Are there different types of rosacea?
I'm 52 and, in the past year, I've been getting what appear to be rashes on my cheeks. I have a close friend who's had rosacea since we were in high school so I'm familiar with how it looks and my rashes don't exactly resemble hers. Sometimes there will be blisters too. Are there different types of rosacea? Before seeking professional treatment, can you suggest a way for me to find out if it's rosacea or something completely unrelated? Its onset coincided with the beginning of my menopause. Is there a form of rosacea that's specific to menopause?
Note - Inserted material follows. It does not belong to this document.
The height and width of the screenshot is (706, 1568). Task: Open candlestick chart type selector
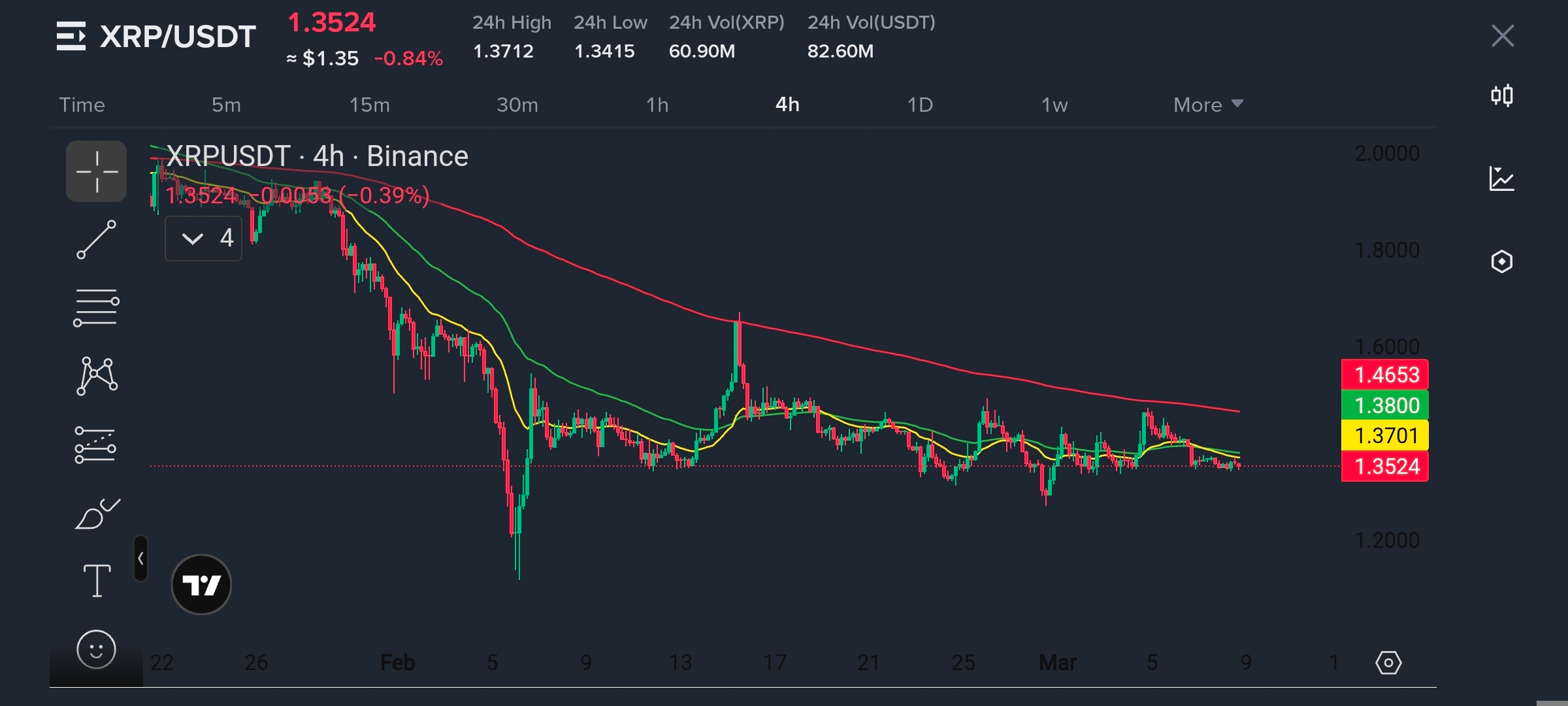(x=1501, y=96)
Please let me know if you require further details.
In general, there are several types of Rosacea: erythematotelangiectatic (associated with an overall red-appearing face and visible blood vessels), papulopustular (associated with red bumps and pustules), phymatous (red thickened skin, commonly of the nose), and ocular (mimics a stye and more often treated and/or diagnosed by an ophthalmologist).
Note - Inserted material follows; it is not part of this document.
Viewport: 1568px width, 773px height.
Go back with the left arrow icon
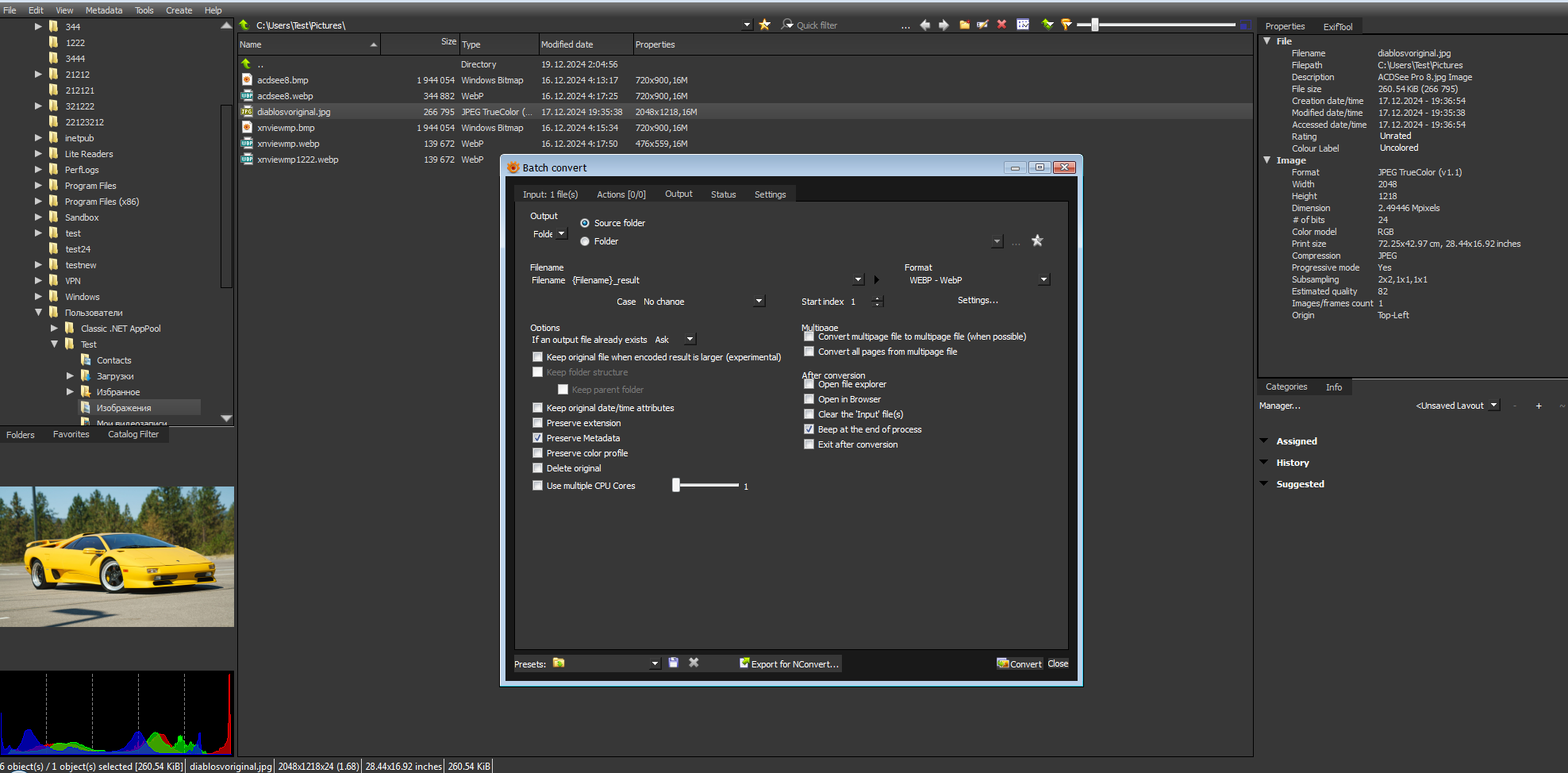(924, 25)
Most often patients present with a combination of erythematotelangiectatic and papulopustular rosacea types - one usually more predominant than another. There have been great advancements to treatments of all types including laser treatments for resurfacing the skin and ablating (or destroying) the vessels that are visible, topical prescription therapies aimed at treating the overall redness and papules/pustules, and oral medications that help to lower inflammation and bacterial/demodex populations on the skin. Common topical brands used to treat rosacea are Finacea (azelaic acid foam or gel), Rosadan (metronidazole cream or gel), Soolantra (ivermectin cream), and most recently Rhofade (oxymetazoline HCL cream).
There's no specific timeframe in which individuals would begin to suffer from rosacea, rather a general age group is expected to present with the condition: ages 30-50. Patients who are fair skinned with light colored eyes are also at a higher risk of rosacea.
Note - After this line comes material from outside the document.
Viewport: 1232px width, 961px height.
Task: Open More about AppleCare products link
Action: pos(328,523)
Information online can be helpful for honing in on what you're suffering from, but even specifically defining it one way or another can be a challenge. One of the most reliable resources with the best fact checking is with the American Academy of Dermatology (AAD). The photos you may find online can be a bit to the extreme, and sometimes doesn't always have the proper definition beneath it (I've seen plenty of "photos of psoriasis" that show psoriasis and other unrelated conditions like Mycosis Fungoides and Tinea Corporis - so don't believe all you read/see).
I would advise you find a Board Certified Dermatologist and discuss your symptoms, onset, tried/failed therapies, etc. and work from there to find the best solution. And don't forget the sunscreen!